NASA’s asteroid detector was upgraded to scan the entire sky every day
Gizmodo (2/1): The University of Hawaii’s Institute for Astronomy, which since 2017 has operated a pair of telescopes, has added two more observatories in South Africa and Chile enabling its astronomers to study the night sky when Hawaii is in daylight. All are part of a NASA funded asteroid detection system. The name of the observatory network is the Asteroid Terrestrial-impact Last Alert System, or ATLAS, which is part of NASA’s Planetary Defense Coordination Office. “An important part of planetary defense is finding asteroids before they find us, so if necessary, we can get them before they get us,” according to Kelly Fast, NASA’s near-Earth object observations program manager.
Earth has a second known ‘Trojan asteroid’ that shares its orbit
Sciencenews.org (2/1): The Earth has a second Trojan asteroid following along as the planet orbits the sun. A little more than a half mile wide, 2020 XL5 was discovered in December 2020, according to findings led by researchers from the University of Barcelona and published in the journal Nature Communications. There may be more Trojans lurking in gravitationally stable regions between the Earth and Sun.
Other News
GOES-T launch preparations underway
Coalition Members in the News – L3Harris, United Launch Alliance
SpaceNews.com (2/2): At a February 1 briefing organized by NOAA, representatives of several agencies and companies said they were on track for a March 1 launch of the GOES-T weather satellite on an Atlas V from Cape Canaveral.
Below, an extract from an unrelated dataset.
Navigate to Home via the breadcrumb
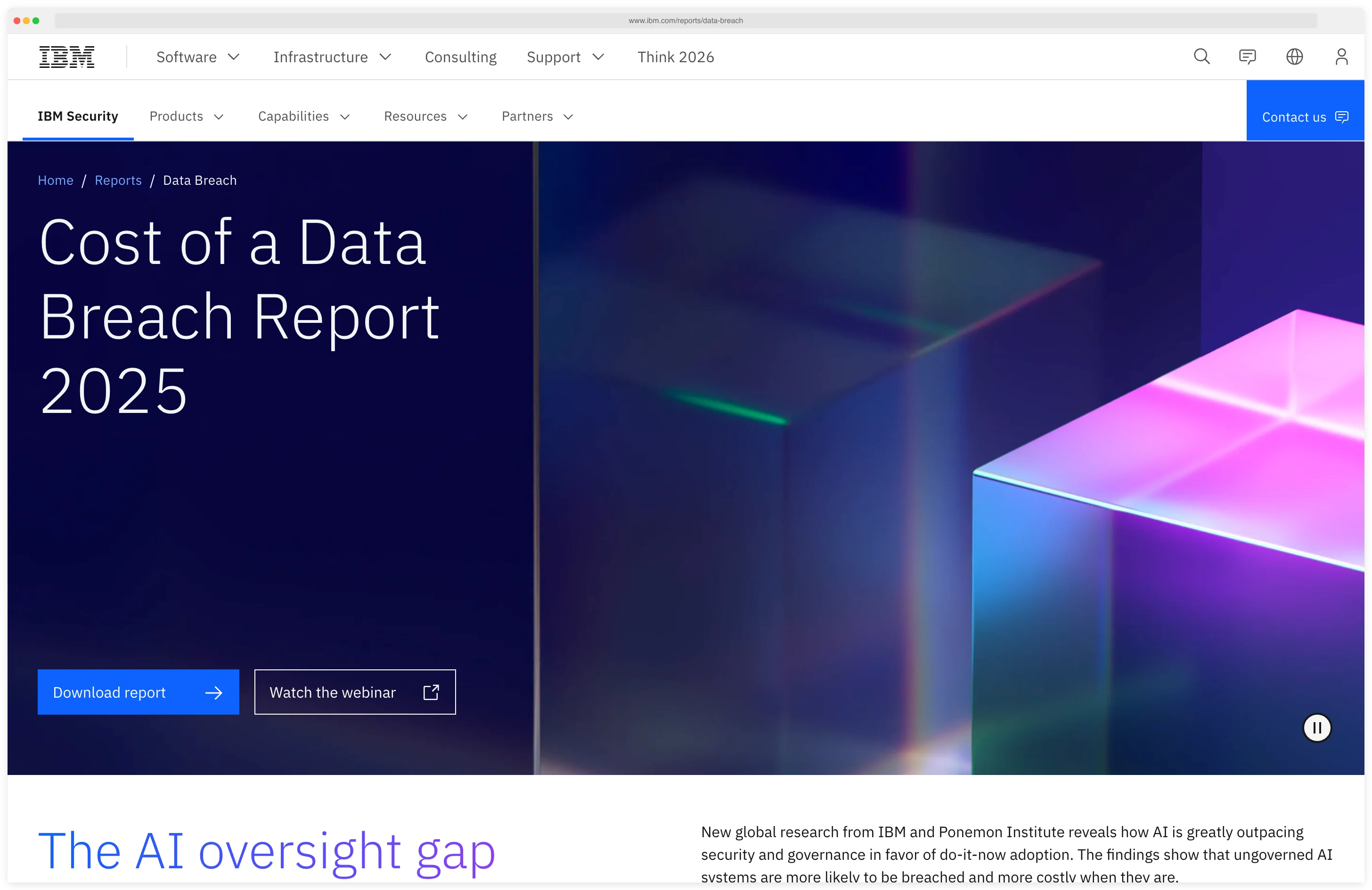Viewport: 1372px width, 890px height. click(x=55, y=180)
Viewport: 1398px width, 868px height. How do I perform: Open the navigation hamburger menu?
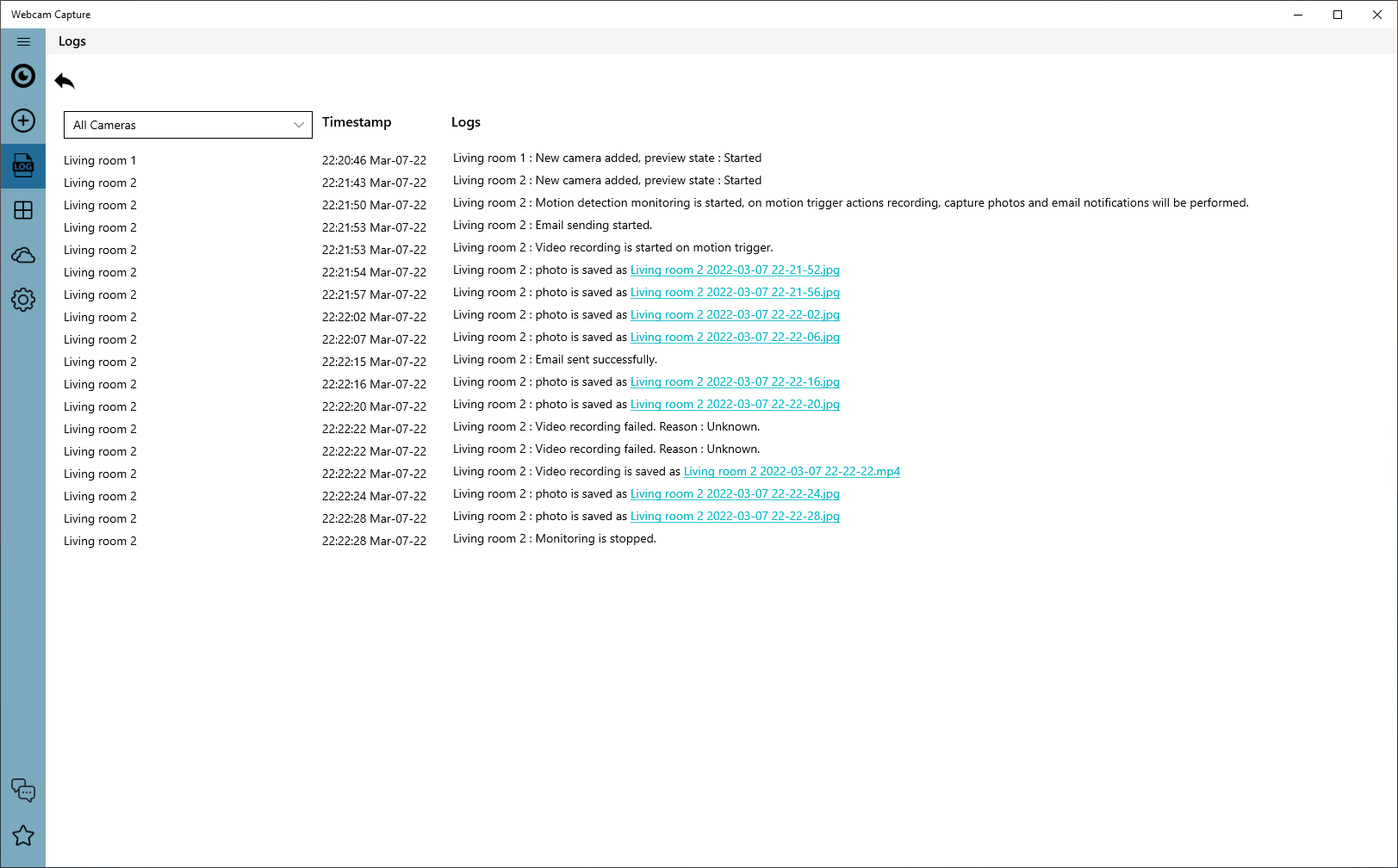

The spacecraft, the third of four in the GOES-R series, will replace GOES-17 at the GOES-West orbital location in geostationary orbit at 137 degrees west. Scott Messer, program manager for NASA launch services at United Launch Alliance (ULA), said the company had started stacking the Atlas V that will launch GOES-T. L3Harris manufactures the satellite’s Advanced Baseline Imager (ABI), its main instrument.
U.K. announces $2 billion in new funding for military space programs
SpaceNews.com (2/1): The U.K. released a military space strategy on Tuesday that includes plans to invest $1.9 billion in low Earth orbit satellites and other technologies over the next decade to bolster national security and the economy by turning to the commercial sector to develop new capabilities. Much of the funding will go towards initiatives called Istari and Minerva which are to fund an advanced laser communications technology for high-speed delivery of data from space to Earth with a network of satellites.
Europe launches fund to invest in space startups
SpaceNews.com (1/31): The European Commission, European Investment Bank and European Investment Fund are rolling out a new five-year, $1 billion euro ($1.12 billion, U.S.) early-stage incentive plan to keep European space startups from leaving the continent. The Cassini initiative is especially aimed at keeping space startups from moving to the U.S., both in the search for investors and a place to grow. Currently, many European startups cannot attract the funding they need domestically.
How ISRO is charting a new course
Indiatoday.com (1/31): S. Somanath, new chair of the India Space Research Organization (ISRO), is preparing to forge ahead on three fronts: aggressive launch operations that will include the country’s first smallsat mission; partnering with the commercial sector and helping startups enter the space domain; and establishing a demand rather than availability driven environment to progress.